Contextual Retrieval-Augmented Generation: A Serverless Architecture Using AWS Kendra and Claude
DOI:
https://doi.org/10.32996/jcsts.2025.7.9.56Keywords:
Retrieval-Augmented Generation, Serverless Architecture, Enterprise Search, Language Model Integration, Cloud ComputingAbstract
Retrieval-Augmented Generation frameworks represent a transformative paradigm in enterprise information systems, combining intelligent document retrieval with advanced language model capabilities to deliver contextually relevant responses to complex queries.

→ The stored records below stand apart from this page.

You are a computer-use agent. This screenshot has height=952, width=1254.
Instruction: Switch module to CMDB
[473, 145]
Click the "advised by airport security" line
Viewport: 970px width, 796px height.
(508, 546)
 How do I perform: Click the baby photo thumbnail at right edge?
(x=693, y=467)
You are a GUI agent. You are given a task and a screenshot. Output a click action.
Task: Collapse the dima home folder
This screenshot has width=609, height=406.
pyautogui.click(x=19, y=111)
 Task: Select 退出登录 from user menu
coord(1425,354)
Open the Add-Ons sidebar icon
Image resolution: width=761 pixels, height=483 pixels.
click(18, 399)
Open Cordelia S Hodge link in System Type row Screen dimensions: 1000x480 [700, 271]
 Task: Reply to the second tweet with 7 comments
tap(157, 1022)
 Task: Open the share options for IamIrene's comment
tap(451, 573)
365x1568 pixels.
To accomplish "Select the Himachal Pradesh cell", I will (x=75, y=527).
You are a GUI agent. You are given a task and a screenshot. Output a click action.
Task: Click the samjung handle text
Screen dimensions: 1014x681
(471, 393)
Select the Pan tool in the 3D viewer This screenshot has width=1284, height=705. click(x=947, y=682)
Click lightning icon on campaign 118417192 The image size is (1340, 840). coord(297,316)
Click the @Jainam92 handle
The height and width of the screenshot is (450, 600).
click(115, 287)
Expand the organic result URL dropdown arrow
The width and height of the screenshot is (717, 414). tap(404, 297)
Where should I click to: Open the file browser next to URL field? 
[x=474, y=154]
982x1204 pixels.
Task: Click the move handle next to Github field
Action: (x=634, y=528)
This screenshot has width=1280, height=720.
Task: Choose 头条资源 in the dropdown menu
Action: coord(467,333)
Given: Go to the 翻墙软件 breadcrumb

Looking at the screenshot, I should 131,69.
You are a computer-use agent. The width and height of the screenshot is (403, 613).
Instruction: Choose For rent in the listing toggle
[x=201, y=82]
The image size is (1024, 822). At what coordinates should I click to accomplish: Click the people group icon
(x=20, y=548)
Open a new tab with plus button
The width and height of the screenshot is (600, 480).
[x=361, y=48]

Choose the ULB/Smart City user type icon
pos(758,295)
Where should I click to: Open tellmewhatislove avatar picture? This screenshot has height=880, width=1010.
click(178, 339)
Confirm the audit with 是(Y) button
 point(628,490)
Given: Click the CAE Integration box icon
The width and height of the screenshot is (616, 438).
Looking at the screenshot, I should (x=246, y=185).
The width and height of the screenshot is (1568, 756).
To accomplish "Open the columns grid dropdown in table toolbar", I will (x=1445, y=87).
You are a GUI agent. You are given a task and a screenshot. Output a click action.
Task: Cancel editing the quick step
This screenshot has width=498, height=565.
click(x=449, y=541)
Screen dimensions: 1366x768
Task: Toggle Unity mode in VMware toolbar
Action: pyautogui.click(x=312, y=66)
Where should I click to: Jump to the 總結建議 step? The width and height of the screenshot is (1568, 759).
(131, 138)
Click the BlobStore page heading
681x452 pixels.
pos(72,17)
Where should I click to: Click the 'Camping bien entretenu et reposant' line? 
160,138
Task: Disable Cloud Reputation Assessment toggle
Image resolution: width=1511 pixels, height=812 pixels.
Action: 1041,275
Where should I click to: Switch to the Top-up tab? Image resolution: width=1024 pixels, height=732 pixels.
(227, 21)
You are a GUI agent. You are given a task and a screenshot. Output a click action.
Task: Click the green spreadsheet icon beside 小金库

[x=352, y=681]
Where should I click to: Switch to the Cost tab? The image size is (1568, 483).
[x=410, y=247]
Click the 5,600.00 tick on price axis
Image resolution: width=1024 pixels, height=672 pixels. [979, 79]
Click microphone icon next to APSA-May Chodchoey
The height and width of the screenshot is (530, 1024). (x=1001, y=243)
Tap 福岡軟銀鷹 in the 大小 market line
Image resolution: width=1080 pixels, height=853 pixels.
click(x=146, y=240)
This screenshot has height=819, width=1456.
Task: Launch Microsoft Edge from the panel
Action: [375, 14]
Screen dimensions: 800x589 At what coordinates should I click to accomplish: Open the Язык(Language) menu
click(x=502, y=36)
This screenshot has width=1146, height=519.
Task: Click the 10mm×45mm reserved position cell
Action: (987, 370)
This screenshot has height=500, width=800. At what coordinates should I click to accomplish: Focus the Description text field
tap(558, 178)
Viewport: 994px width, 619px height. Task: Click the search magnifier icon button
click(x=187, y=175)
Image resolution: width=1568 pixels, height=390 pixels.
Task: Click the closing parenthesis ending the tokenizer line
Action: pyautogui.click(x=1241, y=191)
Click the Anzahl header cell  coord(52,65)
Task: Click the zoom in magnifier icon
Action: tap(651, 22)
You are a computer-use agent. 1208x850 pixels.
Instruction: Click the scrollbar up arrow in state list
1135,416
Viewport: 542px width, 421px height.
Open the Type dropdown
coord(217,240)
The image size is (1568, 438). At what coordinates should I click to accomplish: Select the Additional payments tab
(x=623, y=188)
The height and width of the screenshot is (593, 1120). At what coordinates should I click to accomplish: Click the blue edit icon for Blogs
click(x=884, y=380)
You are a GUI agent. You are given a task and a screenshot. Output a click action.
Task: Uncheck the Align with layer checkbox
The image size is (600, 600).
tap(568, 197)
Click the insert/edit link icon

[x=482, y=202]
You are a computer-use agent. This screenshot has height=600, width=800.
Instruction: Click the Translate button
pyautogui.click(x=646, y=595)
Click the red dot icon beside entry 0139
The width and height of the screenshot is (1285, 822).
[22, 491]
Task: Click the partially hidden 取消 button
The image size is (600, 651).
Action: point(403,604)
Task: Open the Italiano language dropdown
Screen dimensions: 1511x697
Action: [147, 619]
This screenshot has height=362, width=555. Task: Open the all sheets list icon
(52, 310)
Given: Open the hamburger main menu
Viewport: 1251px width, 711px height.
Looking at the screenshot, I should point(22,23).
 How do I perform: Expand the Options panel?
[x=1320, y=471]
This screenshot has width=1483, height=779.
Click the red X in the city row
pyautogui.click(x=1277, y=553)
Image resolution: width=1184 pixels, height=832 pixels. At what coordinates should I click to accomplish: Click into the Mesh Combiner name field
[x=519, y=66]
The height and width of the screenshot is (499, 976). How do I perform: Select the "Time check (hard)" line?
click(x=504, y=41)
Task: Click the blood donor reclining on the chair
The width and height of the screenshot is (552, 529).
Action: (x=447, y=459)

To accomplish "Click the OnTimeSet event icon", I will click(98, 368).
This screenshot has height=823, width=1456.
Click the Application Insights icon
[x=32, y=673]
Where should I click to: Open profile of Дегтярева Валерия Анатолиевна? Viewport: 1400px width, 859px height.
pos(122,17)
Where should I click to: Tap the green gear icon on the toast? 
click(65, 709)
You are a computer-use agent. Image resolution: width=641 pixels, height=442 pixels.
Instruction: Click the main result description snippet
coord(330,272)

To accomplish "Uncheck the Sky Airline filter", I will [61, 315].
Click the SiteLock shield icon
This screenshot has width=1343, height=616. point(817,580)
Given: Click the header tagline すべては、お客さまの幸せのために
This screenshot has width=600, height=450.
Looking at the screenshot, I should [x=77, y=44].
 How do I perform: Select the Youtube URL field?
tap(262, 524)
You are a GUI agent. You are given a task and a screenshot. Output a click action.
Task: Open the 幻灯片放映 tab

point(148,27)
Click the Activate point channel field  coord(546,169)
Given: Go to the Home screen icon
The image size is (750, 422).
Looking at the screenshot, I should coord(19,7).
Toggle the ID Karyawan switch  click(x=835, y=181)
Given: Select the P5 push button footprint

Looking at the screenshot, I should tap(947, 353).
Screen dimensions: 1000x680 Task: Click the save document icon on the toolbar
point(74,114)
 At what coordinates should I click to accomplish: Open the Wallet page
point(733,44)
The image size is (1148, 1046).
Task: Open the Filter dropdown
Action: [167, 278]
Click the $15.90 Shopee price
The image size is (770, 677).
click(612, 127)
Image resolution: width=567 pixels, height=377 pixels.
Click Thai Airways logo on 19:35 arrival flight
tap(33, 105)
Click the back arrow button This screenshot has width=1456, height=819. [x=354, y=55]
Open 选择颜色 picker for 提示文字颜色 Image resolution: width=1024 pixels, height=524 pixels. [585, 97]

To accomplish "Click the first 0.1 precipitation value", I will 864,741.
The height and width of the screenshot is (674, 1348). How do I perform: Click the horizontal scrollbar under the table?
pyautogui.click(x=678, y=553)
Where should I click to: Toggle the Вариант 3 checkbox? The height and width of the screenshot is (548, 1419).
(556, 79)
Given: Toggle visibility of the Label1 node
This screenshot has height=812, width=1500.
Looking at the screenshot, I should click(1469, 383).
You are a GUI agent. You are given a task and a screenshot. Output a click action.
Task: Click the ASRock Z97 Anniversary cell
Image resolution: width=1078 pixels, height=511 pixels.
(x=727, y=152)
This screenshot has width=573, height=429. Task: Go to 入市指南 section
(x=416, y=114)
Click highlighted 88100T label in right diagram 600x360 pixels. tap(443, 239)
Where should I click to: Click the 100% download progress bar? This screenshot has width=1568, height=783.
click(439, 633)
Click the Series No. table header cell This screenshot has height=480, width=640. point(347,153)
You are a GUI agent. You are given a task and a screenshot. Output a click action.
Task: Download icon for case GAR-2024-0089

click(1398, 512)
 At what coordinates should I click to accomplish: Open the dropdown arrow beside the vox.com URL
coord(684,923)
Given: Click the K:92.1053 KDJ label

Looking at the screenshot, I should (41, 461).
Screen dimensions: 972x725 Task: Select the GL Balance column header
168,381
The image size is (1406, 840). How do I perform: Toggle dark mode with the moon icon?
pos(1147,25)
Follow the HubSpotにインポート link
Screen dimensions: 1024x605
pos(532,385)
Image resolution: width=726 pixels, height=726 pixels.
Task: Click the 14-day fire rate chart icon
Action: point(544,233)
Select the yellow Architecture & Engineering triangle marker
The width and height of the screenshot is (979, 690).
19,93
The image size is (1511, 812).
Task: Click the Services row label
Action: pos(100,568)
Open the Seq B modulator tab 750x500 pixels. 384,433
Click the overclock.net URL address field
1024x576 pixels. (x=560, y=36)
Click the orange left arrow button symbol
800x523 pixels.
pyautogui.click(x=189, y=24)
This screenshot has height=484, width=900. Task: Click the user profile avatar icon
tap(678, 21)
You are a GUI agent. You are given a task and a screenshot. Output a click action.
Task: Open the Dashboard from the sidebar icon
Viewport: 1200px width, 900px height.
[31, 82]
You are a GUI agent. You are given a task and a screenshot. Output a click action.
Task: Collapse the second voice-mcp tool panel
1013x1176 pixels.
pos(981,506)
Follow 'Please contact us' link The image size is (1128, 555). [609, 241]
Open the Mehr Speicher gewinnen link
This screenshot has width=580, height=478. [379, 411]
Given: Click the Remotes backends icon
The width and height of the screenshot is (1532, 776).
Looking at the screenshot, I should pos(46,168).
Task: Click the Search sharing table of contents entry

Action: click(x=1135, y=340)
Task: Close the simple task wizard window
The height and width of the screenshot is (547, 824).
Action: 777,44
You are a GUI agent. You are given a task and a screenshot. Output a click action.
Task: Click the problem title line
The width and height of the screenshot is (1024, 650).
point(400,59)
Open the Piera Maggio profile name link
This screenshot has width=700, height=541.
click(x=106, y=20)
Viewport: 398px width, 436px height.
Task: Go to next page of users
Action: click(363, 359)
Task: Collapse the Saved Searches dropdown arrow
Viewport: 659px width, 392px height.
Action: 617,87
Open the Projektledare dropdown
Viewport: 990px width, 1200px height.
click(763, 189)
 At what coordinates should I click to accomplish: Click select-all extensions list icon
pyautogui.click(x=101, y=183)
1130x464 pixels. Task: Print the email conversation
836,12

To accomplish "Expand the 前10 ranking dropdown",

This technical contribution presents a comprehensive serverless architecture that integrates cloud-based intelligent search services with external language model APIs through managed compute orchestration and gateway services. The implementation leverages microservices-oriented design principles to create a fully managed, scalable solution for enterprise knowledge management that automatically adjusts to varying workloads without traditional infrastructure management overhead. The architecture comprises four primary layers: API gateway management for request handling, elastic compute orchestration, intelligent document retrieval with semantic understanding capabilities, and external language model integration for contextual generation. Performance evaluation demonstrates robust scalability characteristics supporting enterprise-scale deployments with consistent response quality across various document types including technical documentation, policy documents, and knowledge base interactions. The system demonstrates improved contextual relevance scoring through sophisticated semantic understanding algorithms and comprehensive uptime reliability. The implementation includes robust security systems, industry standard encryption and fine grain access controls, as well as audit logging for enterprise compliant obligations.